Wire cages or netting placed around small plants will protect them from deer. Cottagers at Lumsden Beach drape a lightweight, porous mesh over stakes in their community garden and anchor the netting with small stones. The method keeps deer from chewing off the tops of vegetables and flowers, says cottager Ross Wilson. He fences off his own cedars from November to April to prevent deer damage. Wrapping your trees or tender shrubs in burlap to insulate them from the winter cold can have the added bonus of protecting them from deer. Deer Fence Canada and Lee Valley sell a high-density, UV-resistant, black polyethylene mesh fence that withstands sun and cold and is relatively inexpensive and easy to install. Interestingly, deer have difficulty discerning the colour black from a distance, so they won’t see the black mesh until they’re quite near to it. If the fence is at least two metres tall, the deer will have difficulty gauging the height, which will discourage them from trying to jump it.
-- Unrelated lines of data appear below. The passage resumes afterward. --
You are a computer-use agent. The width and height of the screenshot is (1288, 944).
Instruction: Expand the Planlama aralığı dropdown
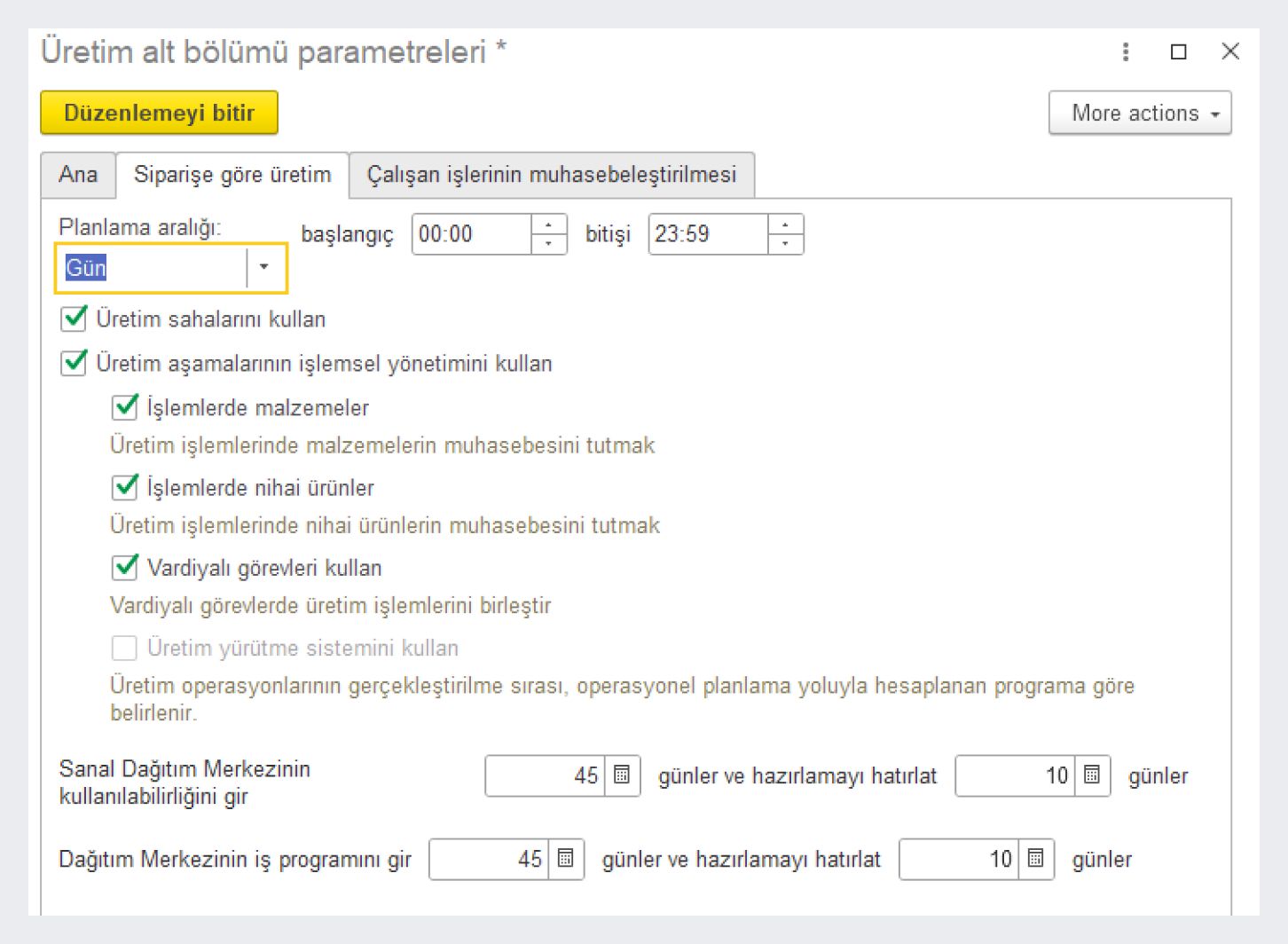coord(263,267)
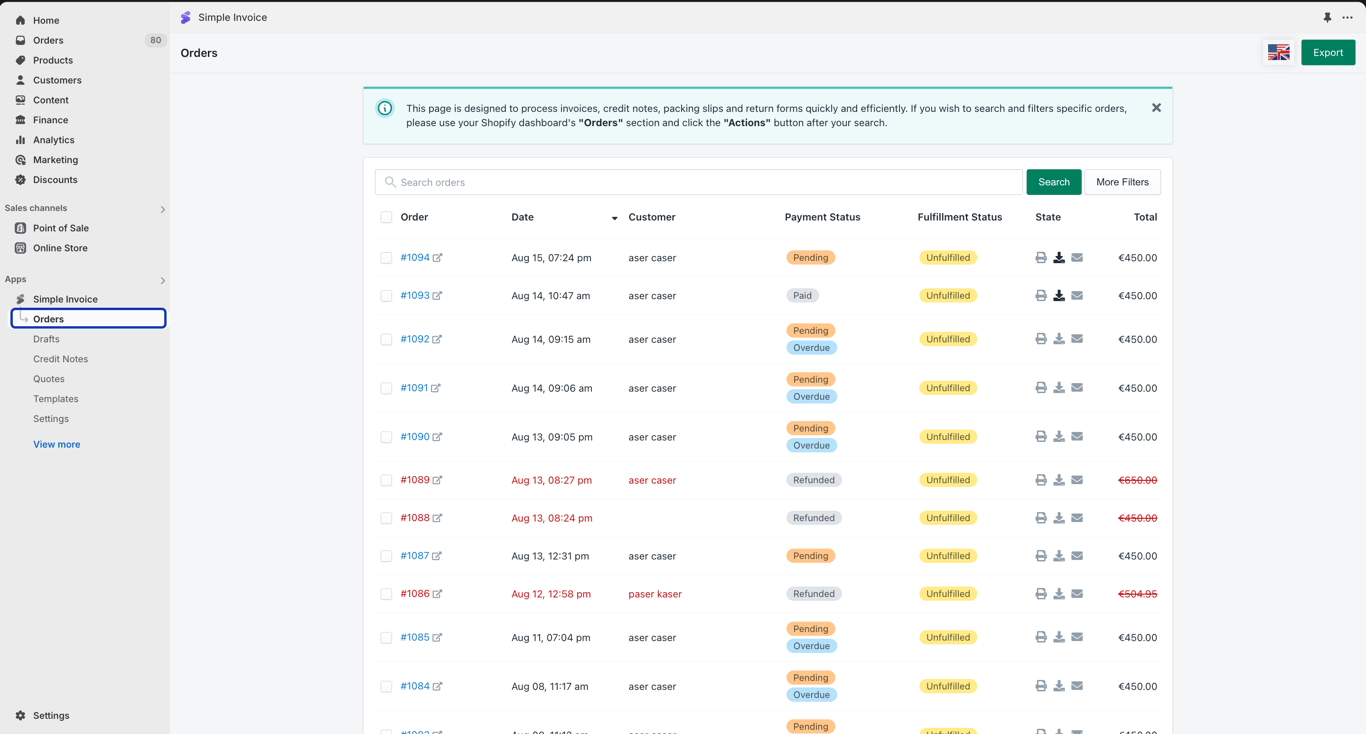This screenshot has height=734, width=1366.
Task: Click the green Export button
Action: pyautogui.click(x=1328, y=53)
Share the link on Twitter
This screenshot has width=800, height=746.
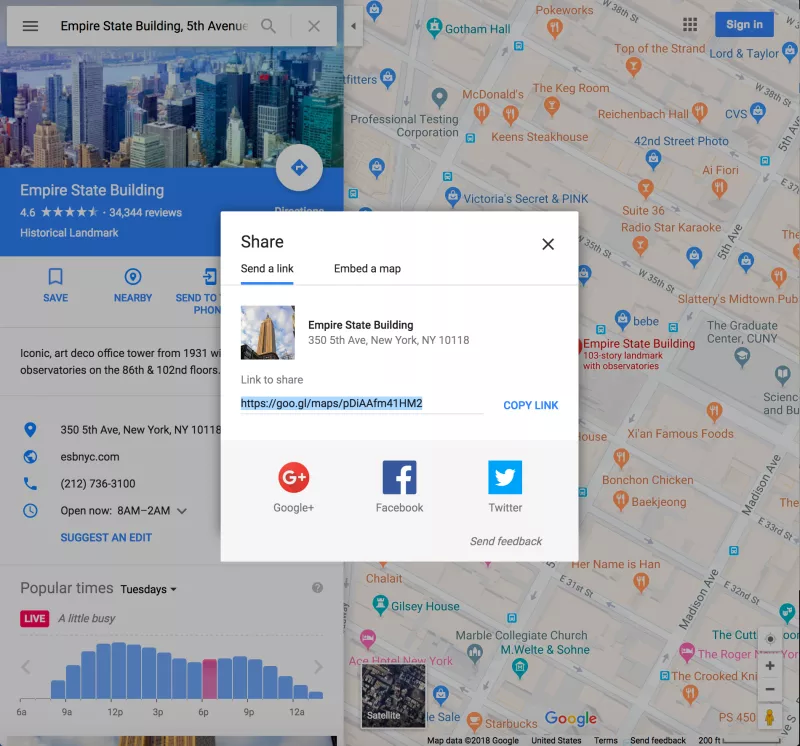click(x=505, y=478)
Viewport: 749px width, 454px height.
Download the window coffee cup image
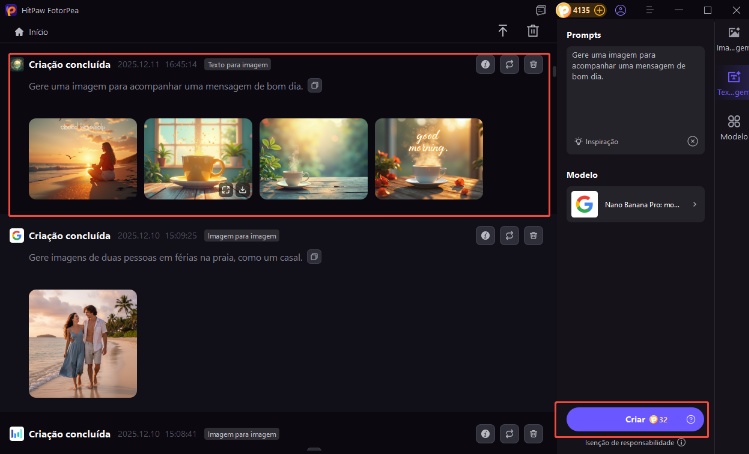click(x=242, y=189)
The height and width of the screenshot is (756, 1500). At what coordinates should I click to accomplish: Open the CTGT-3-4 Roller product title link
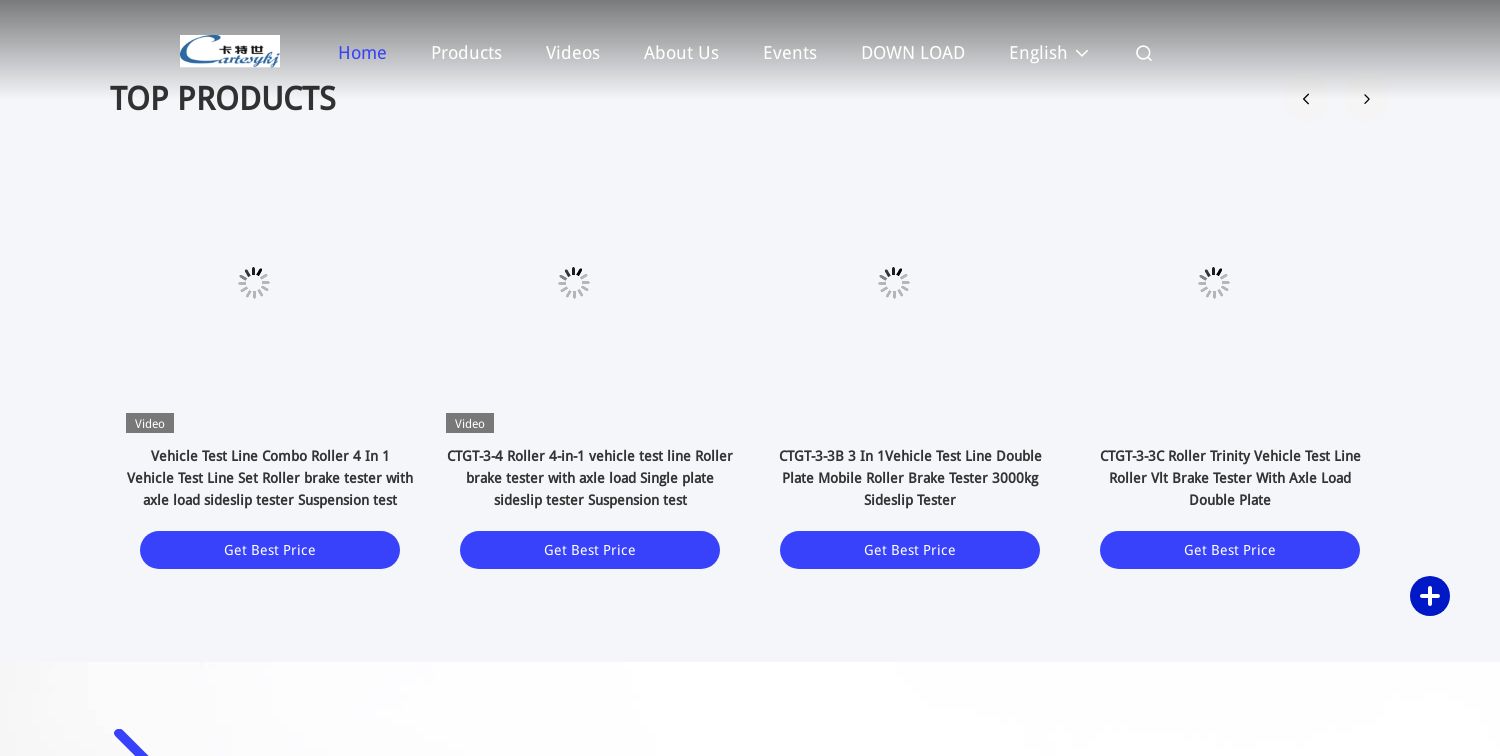(x=590, y=478)
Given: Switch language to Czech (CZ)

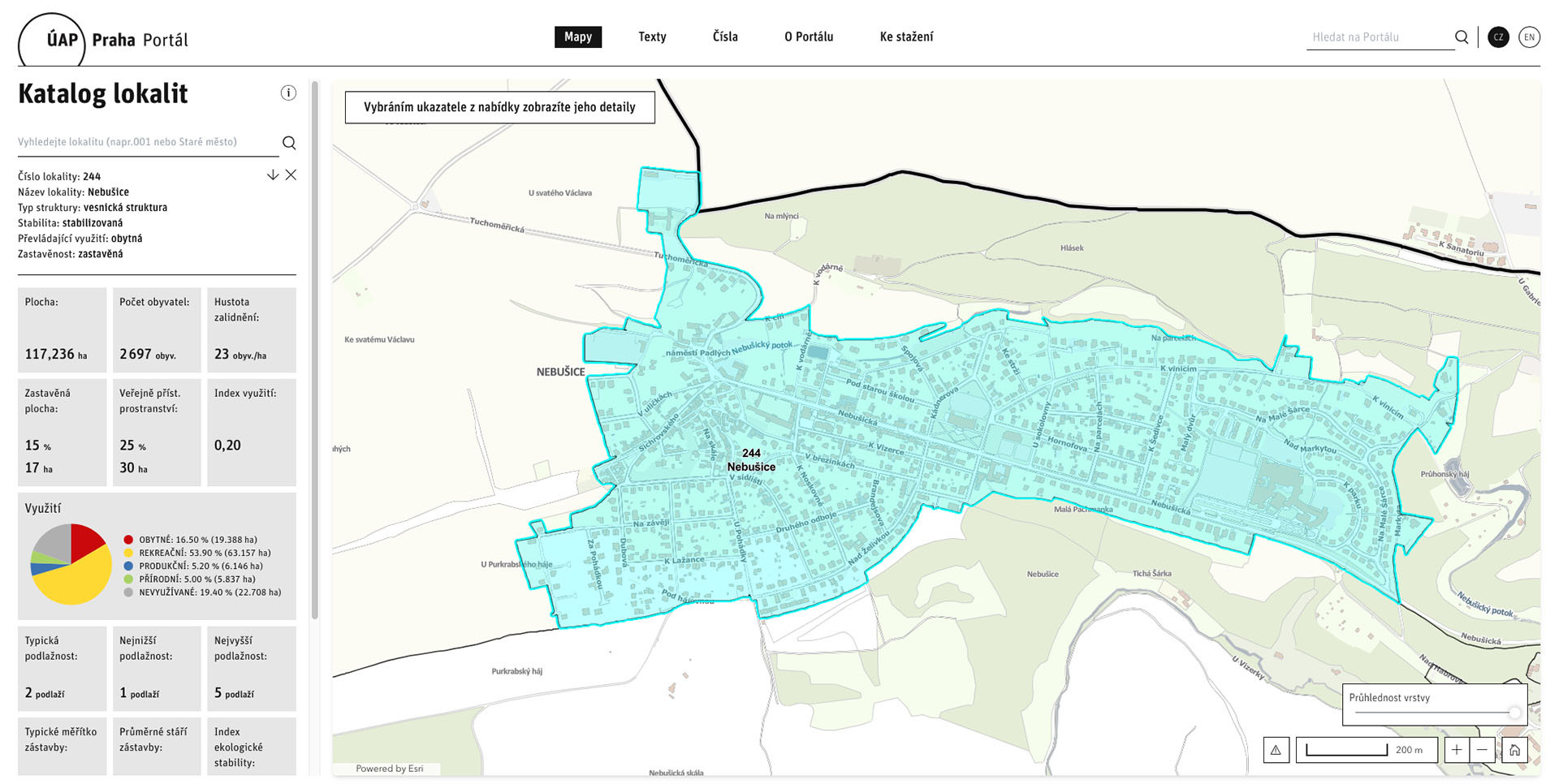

Another option: string a line or two of electric fencing wire on top of an existing fence, as Jeff Marley did at his daughter’s garden in High River. “The deer were decimating her vegetables, and I had four-foot mesh on hand. So I put that up and added Baygard portable electric fence wire on top to extend the fence to six feet,” Marley says. “It was enough of a shock to drive them off.” An alternative is the Wireless Deer Fence, which lures deer to enticingly scented, electrically charged posts stationed around the garden. While it may seem a little mean, a quick zap or two to a deer’s sensitive nose will encourage the animal to browse elsewhere.
If you can’t beat ’em…
Work with them. While many cottage gardeners consider deer a nuisance, others find creative ways to live in harmony with their wild visitors. Some plant their garden perimeters with sacrificial offerings of calendula, kale, or clover, hoping that the deer will graze on these and move along. Others make use of deer as natural lawn mowers. “I let the deer come in and keep the grass trimmed, so there’s way less cutting for me,” says Randy MacKenzie, who cottages near Manning Park. For Texada Island cottager Lois Thomson, the local deer are a working partner in her garden. “I have a white climbing rose that grows very high because the deer keep it trimmed at the bottom,” she says. “I have a grape arbour with a swing to relax in, and the deer keep the grape leaves trimmed on the lower stalks. I also have a couple of curly willows and cherry trees that provide shade and lovely greenery, and the deer do a great job of keeping them trimmed at an even level.”
Whatever method you choose, Jeff Marley of Margo Supplies says that your success in discouraging deer will be proportionate to the effort you put in. His bottom-line recommendation: always take a multi-pronged approach. “The more deterrents you use,” he says, “the better your results will be.”